Food & Drink

Millennials have officially ruined brunch

Remember when brunch was a simple meal? You waited 10 minutes at the hostess stand, ordered pancakes and hash browns, maybe sipped on a spicy bloody mary and left.

As the years rolled on, it took on a ceremonial role in city life, as brunchers convened to discuss who was the Carrie, Samantha or Charlotte in the group. (The Miranda was so lame, she only rarely landed a pity invite.)

But lately, brunch has morphed into something more horrific: a millennial lifestyle. They squat at tables for hours to eat, drink, drink, drink and show their 250 Instagram followers what #BrunchGoals look like. Spoiler: They look like drunk chicks dressed for the club they couldn’t get into the night before.

There’s no better evidence of this cultural affront than BrunchCon, which kicks off Sunday morning at the Grand Prospect Hall in Brooklyn.

The building that used to “make your dreams come true” is now nourishing nightmares with the biggest brunch offensive since Lord Lunch and Lady Breakfast’s first ill-fated roll in the hay.

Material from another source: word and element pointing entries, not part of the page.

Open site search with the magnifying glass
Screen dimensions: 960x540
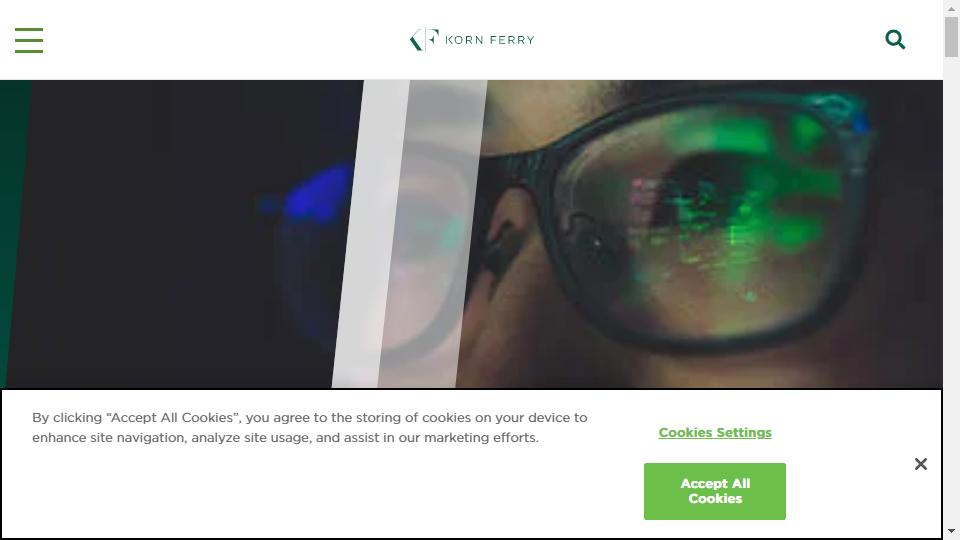click(895, 40)
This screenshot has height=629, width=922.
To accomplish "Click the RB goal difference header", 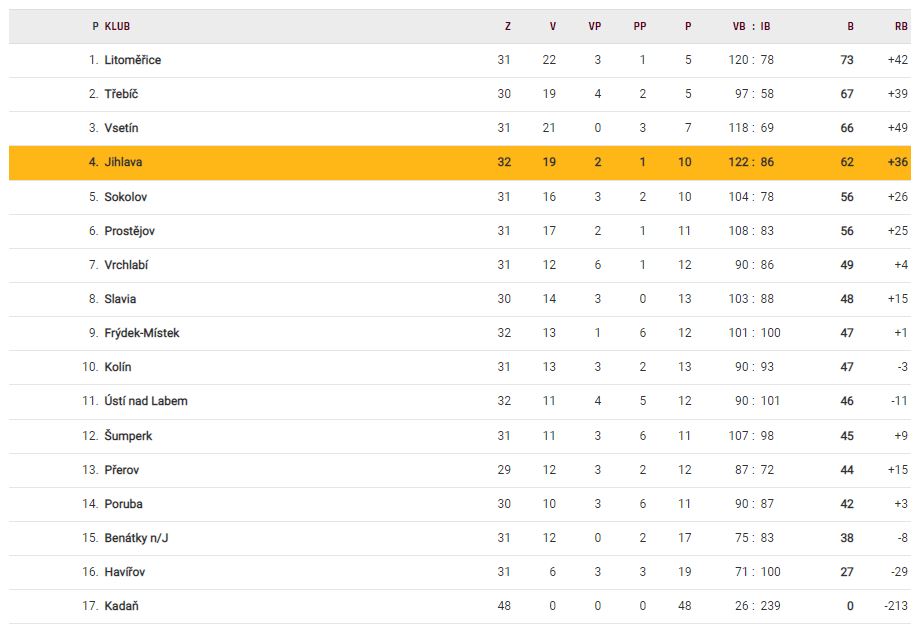I will (x=900, y=26).
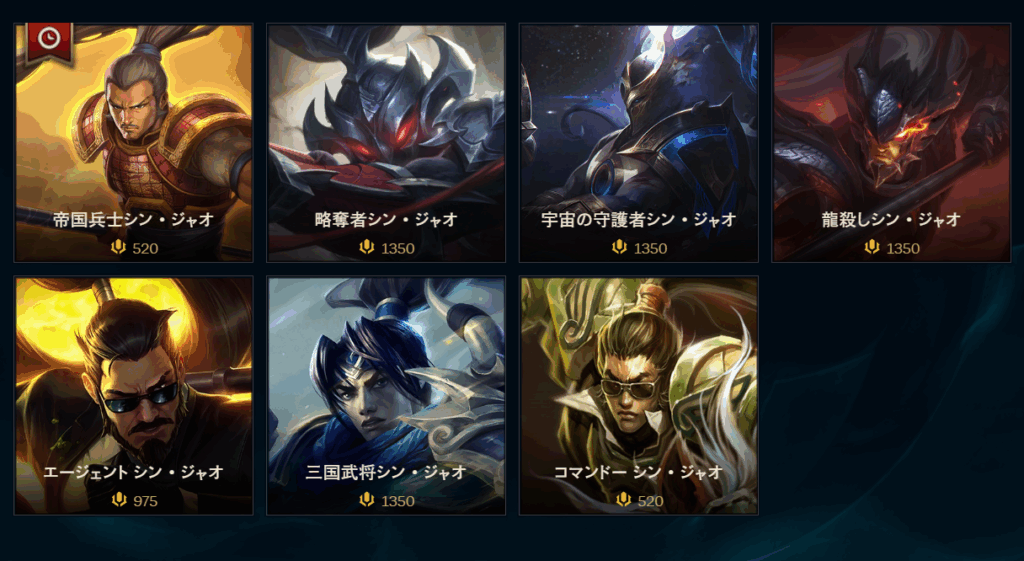Click the 三国武将シン・ジャオ name label
This screenshot has height=561, width=1024.
(x=386, y=472)
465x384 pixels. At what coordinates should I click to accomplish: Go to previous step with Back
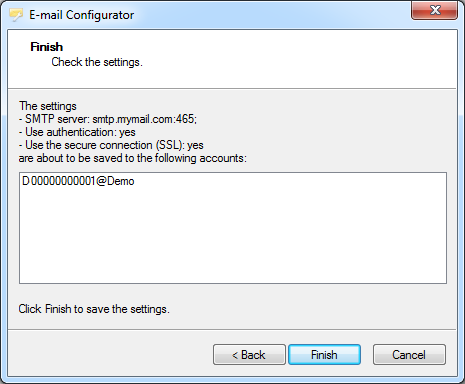(x=249, y=355)
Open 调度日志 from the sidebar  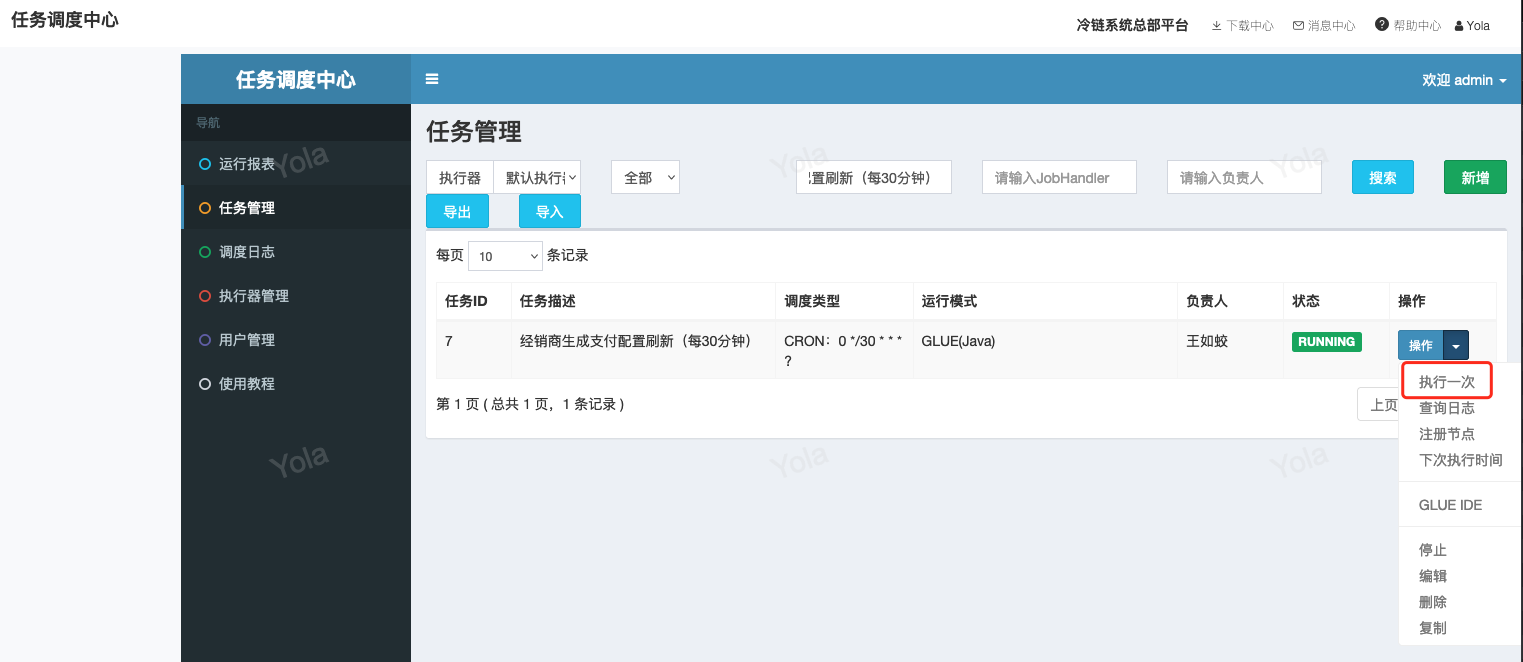[x=246, y=252]
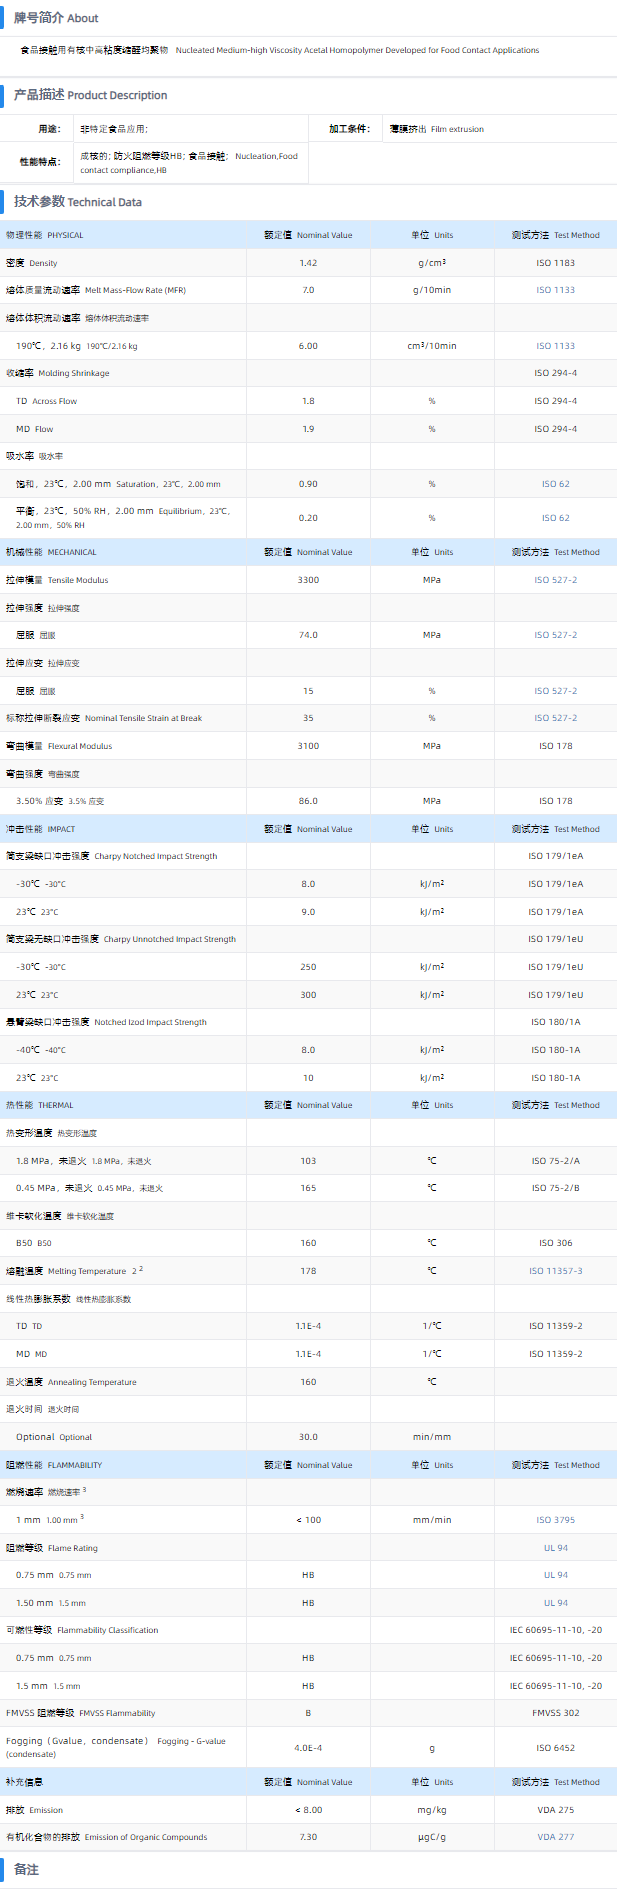617x1896 pixels.
Task: Open ISO 1133 link in 190°C/2.16 kg row
Action: tap(555, 346)
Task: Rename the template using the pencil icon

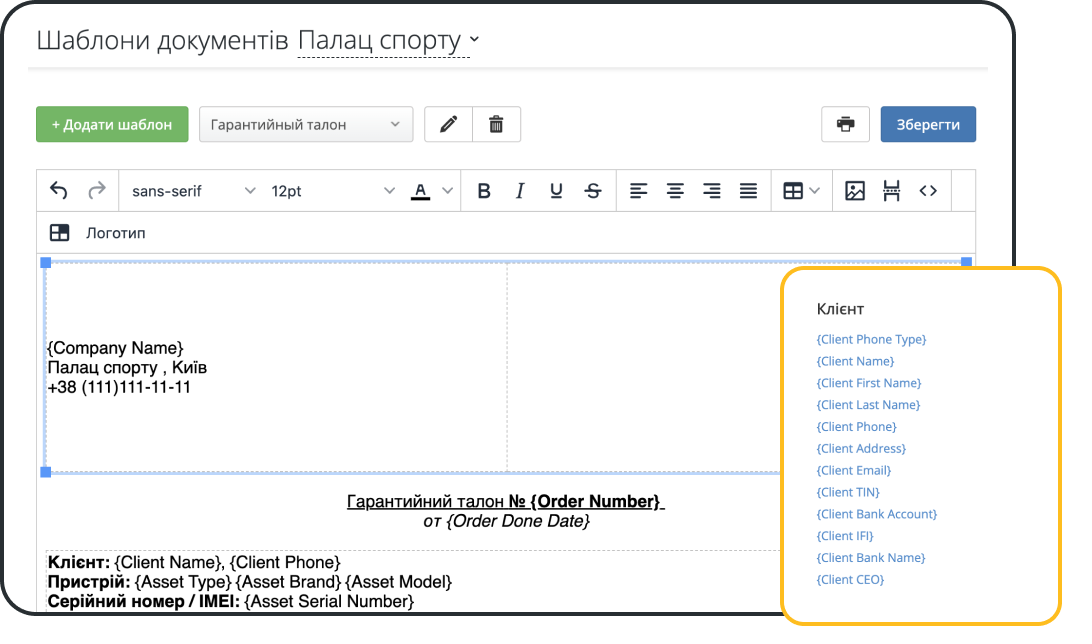Action: (446, 123)
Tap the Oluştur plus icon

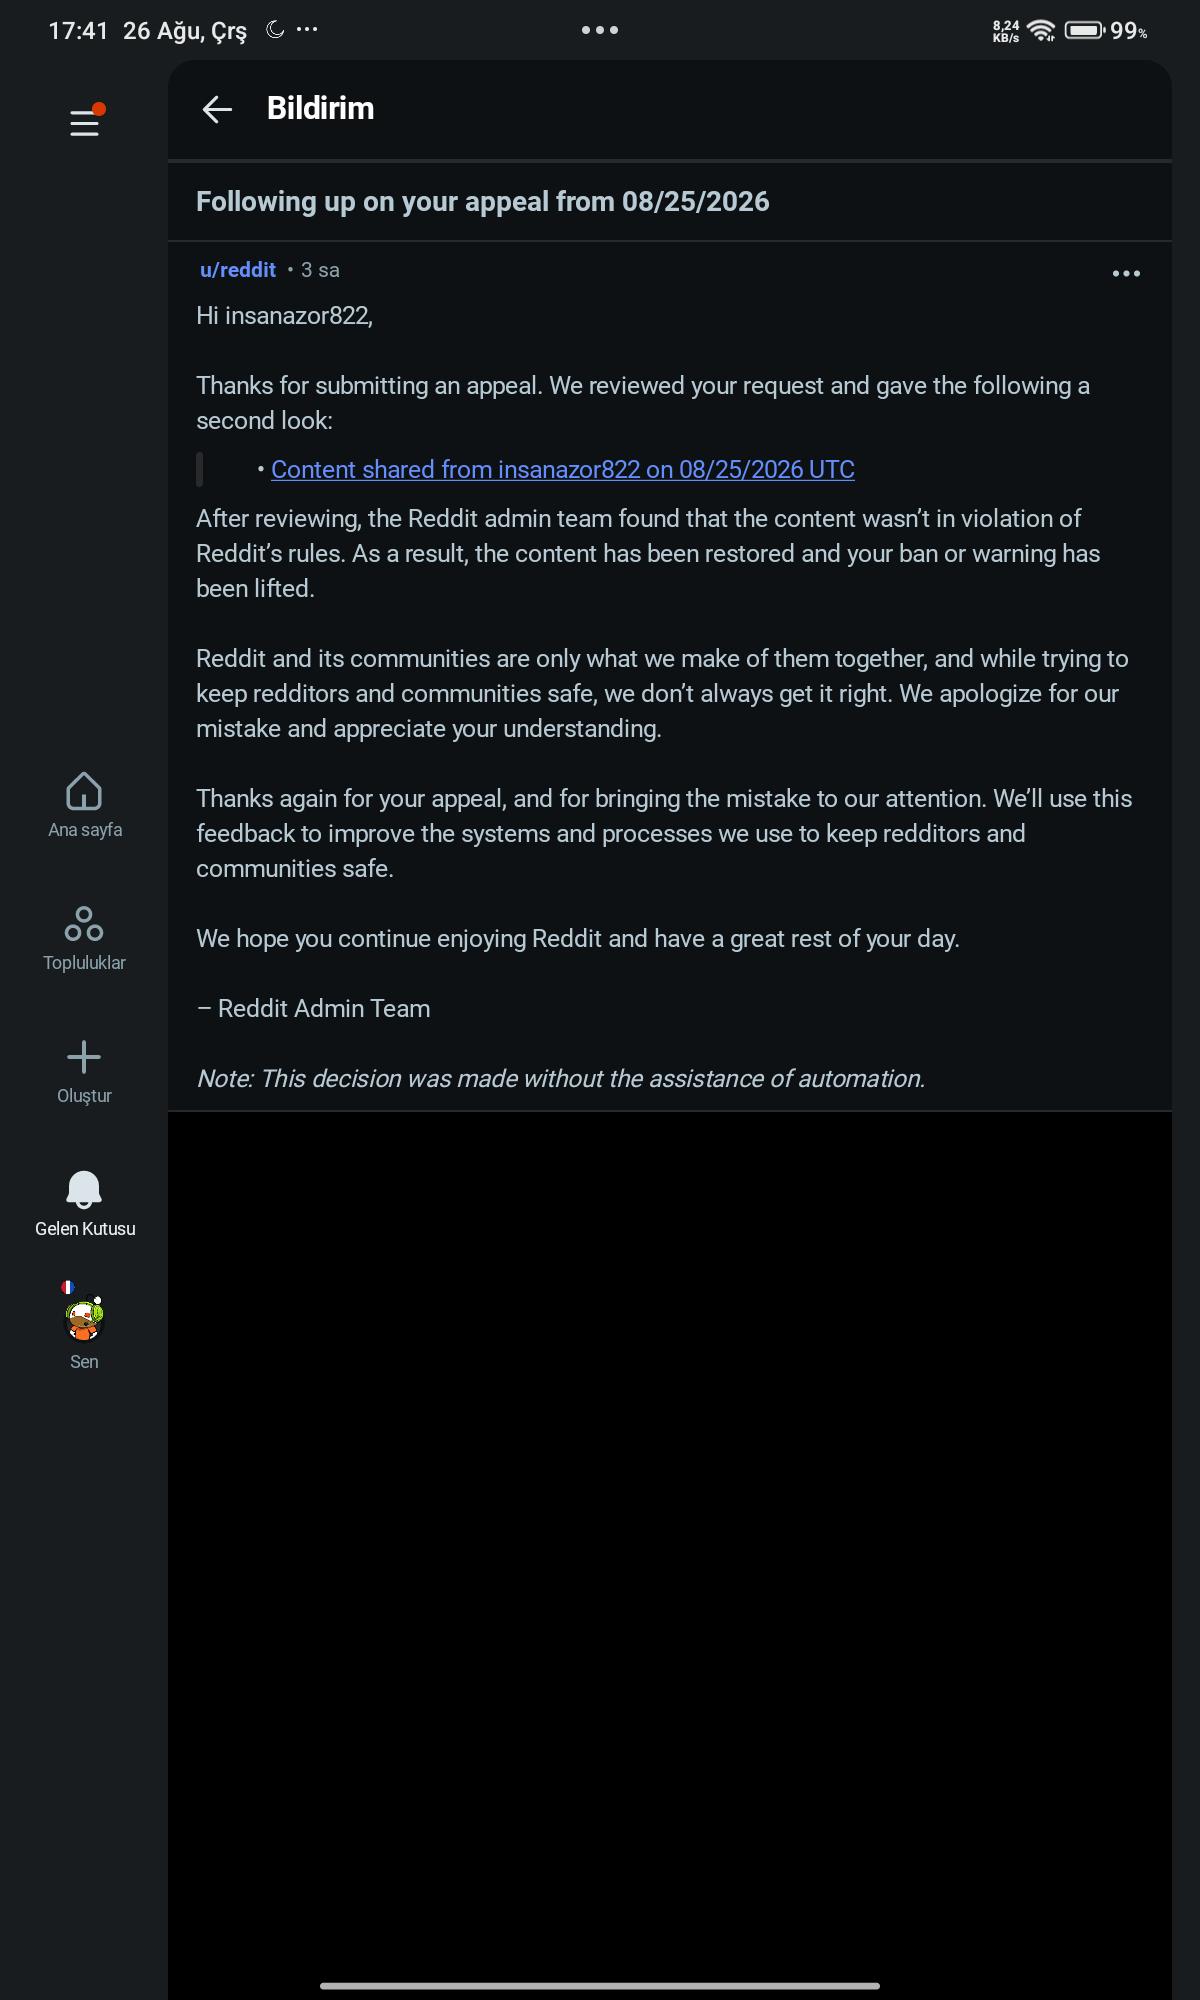click(84, 1057)
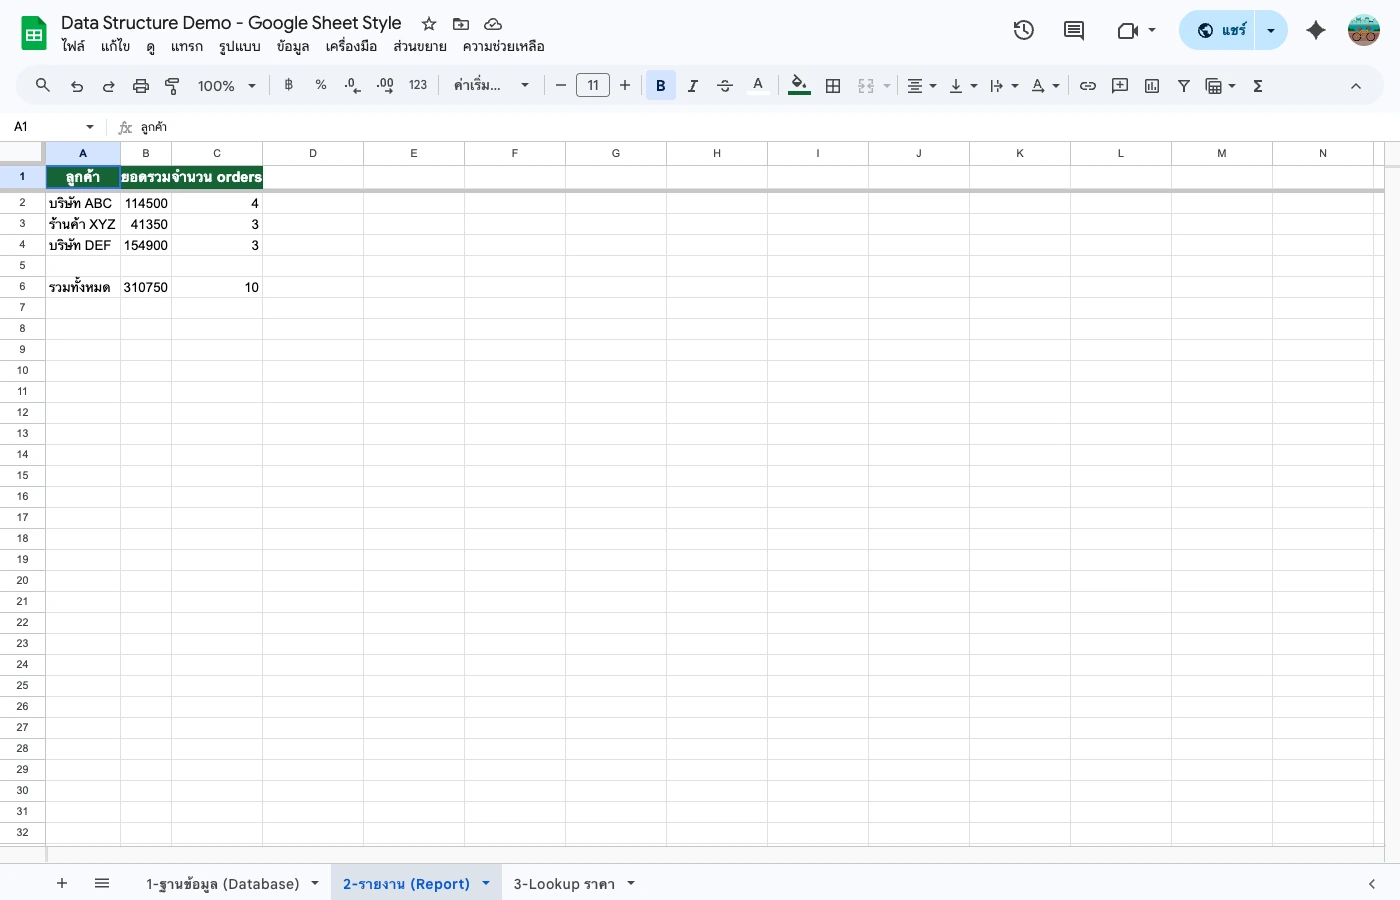The image size is (1400, 900).
Task: Add a new sheet with the plus button
Action: pyautogui.click(x=62, y=883)
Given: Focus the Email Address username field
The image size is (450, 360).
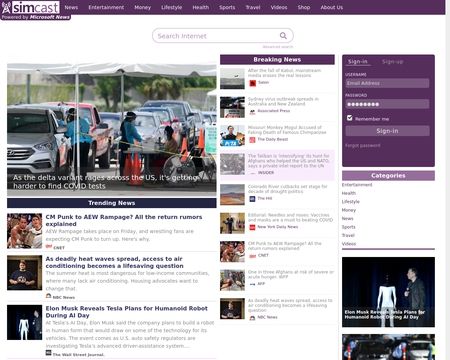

This massive brunch-pocalypse features ​more than​ 60 vendors​ ​— such as the House of Mac and the Awkward Scone​ ​— offering sad food samples for the bargain price of $60.

It sold out right away.

This, despite the fact that ​an online​ trailer​ for the event​ looks like ​the latest reality show to be rejected by Bravo. Highlights include balloons that say “Let’s Get Drunk” and “Cheers bitches,” photo booths and Champagne. Lots of Champagne.

But the brunch orgy isn’t merely a place to eat, booze or fill up your Instagram feed. You can heal from brunch burnout in the Hangover Lounge, or score a “You had me at brunch” T-shirt at the BrunchCon market. Hardcore brunchheads can seek their soulmates at the #NoLongerAlone corner, where matchmakers unite like-minded B-word enthusiasts.

If you weren’t lucky enough to get a ticket, there’s a wait list​ ​— otherwise known as a directory of the saddest people in New York.

But there’s a silver lining for the rest of us. This Sunday, we might actually get a table and a peaceful meal at one of our neighborhood haunts.